“I don’t want distance,” Tobias snapped.
Soren’s eyes widened, his head tilting to the side. “Oh, Toby. You are one sick ticket. You need to see it happen. You need to watch the light flicker out. That’s what does it for you, huh?”
Tobias turned back to the fridge and pulled out the package of chicken breasts. After deftly cutting through the wrapper, he used the pointed edge of the knife to penetrate the meat and drop it into the dish. “If I’m going to kill somebody, I want them to know it was me. Death is an intimate experience. Nobody should die alone.”
Tobias hated Soren’s teasing tone, the way he called him Toby, but he found he hated his silence even more. He wrenched open the fridge again before realizing he had everything he needed and slamming it shut hard enough to rattle everything in the door. He focused on assembling the ingredients over the chicken until the sharp buzz of the oven pierced the thickening silence between them.
Tobias popped the chicken in and turned on Soren. “What about you? Why do you do this? Sport? Just something to do between fishing trips and piña coladas?”
Soren’s lips twitched in an aborted smile. “I look like a piña colada guy to you?”
“Kind of. Yeah.”
“That hurts, Toby,” Soren said, pointedly not answering the question before glancing at the kitchen timer. “We got twenty-five minutes before dinner. Why don’t you show me your kill list.”
Tobias scoffed. “What makes you think I have a kill list?” Soren arched a brow, holding Tobias’s gaze until he couldn’t take it another moment. “Fine, it’s in my office.”
“Of course, it is,” Soren said, once more sounding amused. “You are—”
Before Soren could finish his sentence, Mantis reappeared with a menacing growl. She clawed and bit as she made her way through the seams on her latest stuffed toy, gleefully kicking up stuffing into the air.
“Bad girl.” Tobias fixed his face into a disapproving scowl. “That’s your fourth toy this week. No new toys for you. Go to bed.”
They both watched as the tiny dog gave one more growl, then pranced out of sight.
“You were saying?” Tobias asked. “I’m…”
Soren stared at him like he was looking through him, and for the first time Tobias could remember, he actually wanted to know what the guy would say. Maybe it was because Soren was the only one who’d ever seen the real him, thesick ticketthat Tobias truly was deep down, and he hadn’t run screaming—not yet, anyway.
Tobias didn’t know why he cared, but he did. He stood there, holding his breath and waiting for Soren to finish his statement, more than a little disappointed when the man said, “Nothing. Show me your list.”
8
Soren
Soren shamelessly checked out Eastman’s—no,Tobias’s—ass as they walked down the hallway. Turned out the doctor was hiding a killer body under all the sweater vests he padded himself in. His shoulder blades and back were carved with definition, his hamstrings and calves sleek like someone who pounded out the miles regularly. He still looked like a fucking model, but less so a mannequin without the starched shirt, ties, and trousers. Now, he looked more real. Touchable.
And Soren was starting to think he’d like touching Tobias a lot. So much so that it’d been half the reason he’d ended up on Tobias’s doorstep. A double challenge. Teach the doctor what he could and get into his pants while he was at it.
As Tobias led Soren down the hallway, a cracked door caught his eye. He’d just caught hold of the knob and started to push it open when Tobias whipped around, gripping Soren’s wrist with such unforgiving intensity that the strength in his hold caught him off guard.
“Not that one.”
Soren’s brows shot up. “Kill room or a storeroom for your dollhouse collection?”

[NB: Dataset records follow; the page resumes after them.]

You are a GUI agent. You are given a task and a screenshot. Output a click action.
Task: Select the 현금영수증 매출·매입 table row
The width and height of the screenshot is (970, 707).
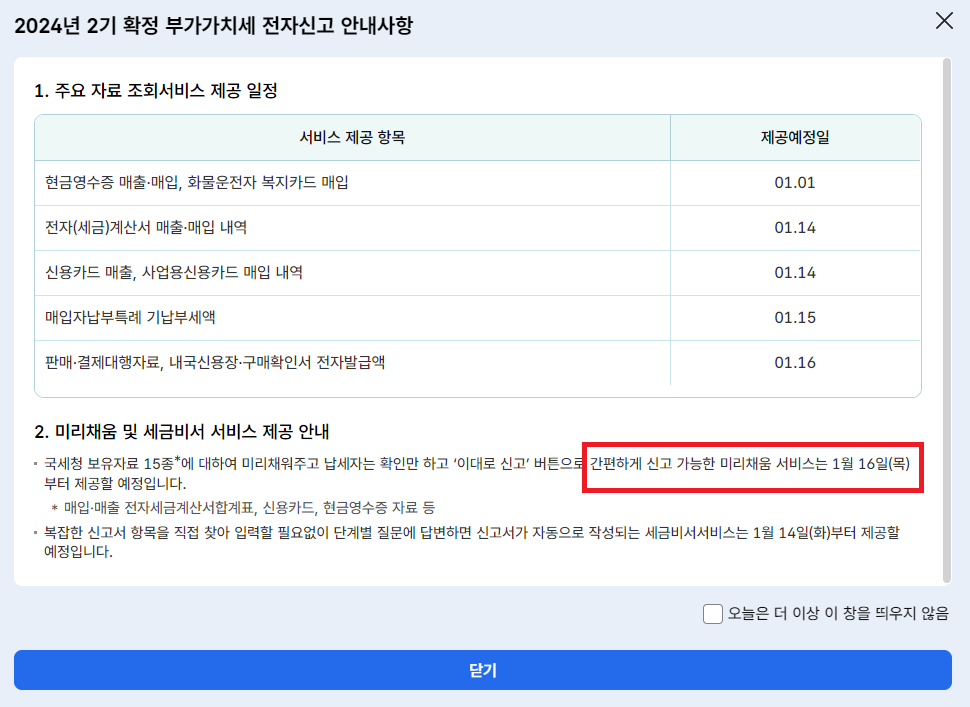click(x=200, y=182)
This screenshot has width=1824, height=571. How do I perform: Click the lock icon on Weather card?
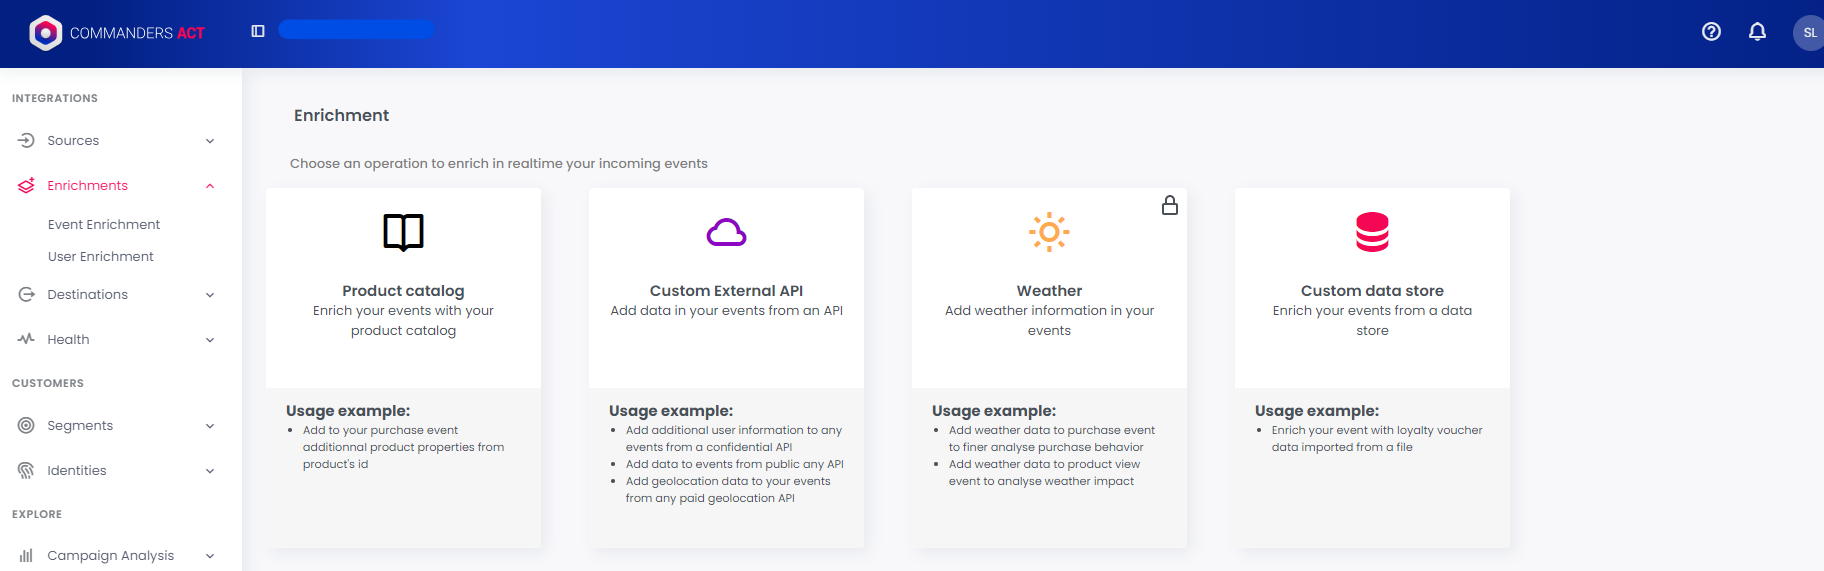point(1169,205)
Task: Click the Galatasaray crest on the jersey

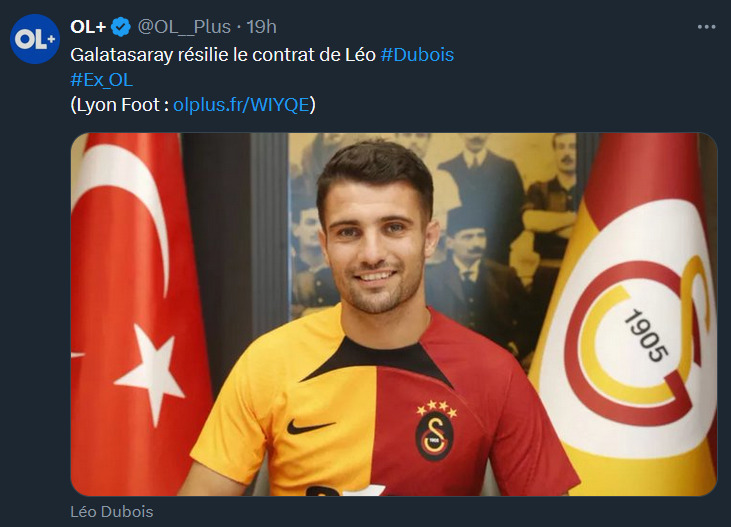Action: click(x=434, y=437)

Despite the vise grip, Tobias’s lips curved unexpectedly in what Soren read as genuine amusement. And damn if that didn’t look good on the doctor, too. Soren didn’t move an inch when Tobias stepped closer. When he inhaled, their chests brushed.
Tobias looked up at Soren, an enigmatic shadow passing through his eyes before he leaned in closer. Just the rush of his breath over Soren’s skin sent a tingle of awareness mixed with pleasure down his spine.
“Your defense mechanisms are showing, Soren,” Tobias murmured, a seductive confidentiality in his tone. Soren couldn’t help but imagine that voice saying other things. His cock throbbed as Tobias stepped away and pulled the door, Soren’s hand still wrapped around the knob, firmly closed. “You wanted to see my list. I agreed to that only. Maybe we need to have a conversation about boundaries. Do you honor those?”
Soren pasted on a smile. “Sometimes.”
“When it serves you.”
“Just like you.”
The doctor’s eyes tightened at the corners, and then he turned and continued down the hall, leading them into an office that so closely resembled the one Soren had visited days before that, for a briefly disorienting moment, he wondered if the two were somehow the same and he’d actually come here first. Even the photo frames were similarly placed.